Seperti biasanya, para desainer terpilih sebagai ksatria mode tampil dalam peragaan khusus Dewi Fashion Knights (DFK). Tahun ini, ada lima desainer busana Indonesia yang mendapat tempat dan tampil mengusung tema "Modernisme".
Kelima desainer itu yakni Toton, Peggy Hartanto, Major Minor, Rani Hatta dan Hian Tjen. Kelimanya telah melalui kurasi oleh beberapa fashion panel termasuk aktris Dian Sastrowardoyo dan Ruben William, serta Redaktur Pelaksana Mode Majalah Dewi.
"Saya rasa modernisme itu bagaimana kita menyikapi situasi juga bagaimana menawarkan solusi," ujar Toton dalam konferensi pers di area JFW 2018, Jumat (27/10).
Toton
Toton seakan menawarkan solusi dalam koleksinya yang bertajuk Bunga Papan. Dunia modern tak hanya memberikan tempat yang indah dan berbeda tapi juga menyisakan limbah.
Dalam 10 look yang ia pamerkan, Toton mencoba mengatasi limbah dengan penggunaan bahan-bahan sisa di studionya. Sisa-sisa inilah yang ia coba bangun kembali dipadu dengan koleksi denim bekas miliknya. Campur aduk antara tulle, denim, wol, rafia, akrilik tapi apik dan menarik ditambah detail yang berkilau.
Rancangan Toton, di Dewi Fashion Knights, Jakarta Fashion Week. (Foto: CNN Indonesia/Safir Makki)
|
Rani Hatta
Jika Toton beraksi menghadapi dampak modernisme, tampaknya desainer Rani Hatta punya pandangan yang lebih visioner. Manusia kini lebih mencari sesuatu yang praktis. Genderless fashion, fashion tanpa embel-embel gender, tak ada lagi busana pria atau wanita. Busana dapat dikenakan siapapun tanpa merasa ia akan jadi feminin atau maskulin.
Rani yang masih berpegang pada nilai kesopanan mencoba menawarkan busana dengan potongan simpel, mulai dari jumper, kemeja, tunik, long coat juga celana panjang. Warna monokrom dengan sentuhan metalik tak lantas membuat perempuan yang memakainya jadi sangat maskulin. Semua dapat lebur. Keunikannya, meski terkesan bermain aman dengan warna blok dan monokrom ia menyematkan detail tali di sepanjang lengan busana.

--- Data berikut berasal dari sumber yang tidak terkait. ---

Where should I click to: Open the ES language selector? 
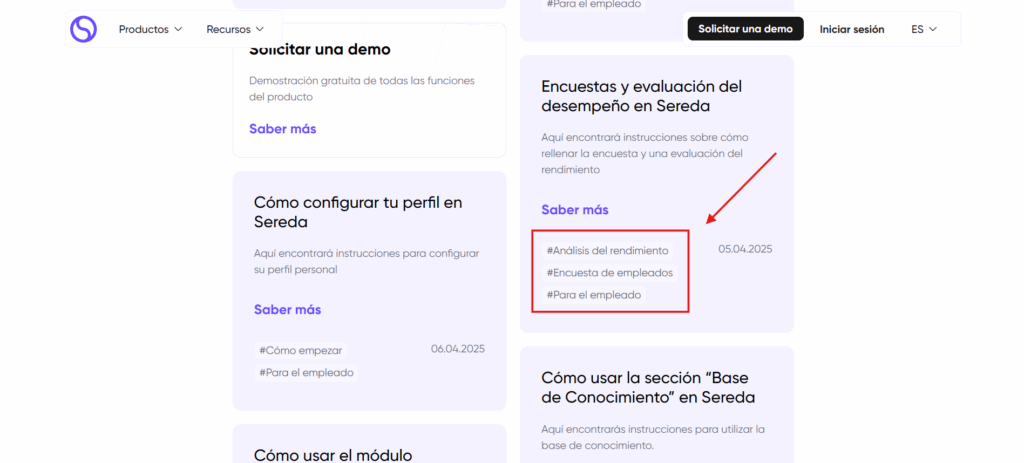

Rancangan Rani Hatta di Dewi Fashion Knights, Jakarta Fashion Week. (Foto: CNN Indonesia/Safir Makki)
|
Peggy Hartanto
Sementara itu, perubahan menurut desainer Peggy Hartanto bisa jadi perubahan yang begitu drastis akibat suatu bencana. Ia terinspirasi dari ledakan nuklir di Fukushima, Jepang pada Maret 2011. Ledakan itu menimbulkan kontaminasi sisa zat radioaktif dan mempengaruhi kesehatan manusia dan hewan.
Koleksi bertajuk "Mutant II" adalah gambaran abnormalitas kupu-kupu yang terpapar dampak ledakan. Antena yang tak sempurna, sayap tidak tumbuh proporsional dituangkan Peggy pada gaun, coat, atasan dengan detail unfinish stroke, penempatan secara distorsi, juga raw finishing.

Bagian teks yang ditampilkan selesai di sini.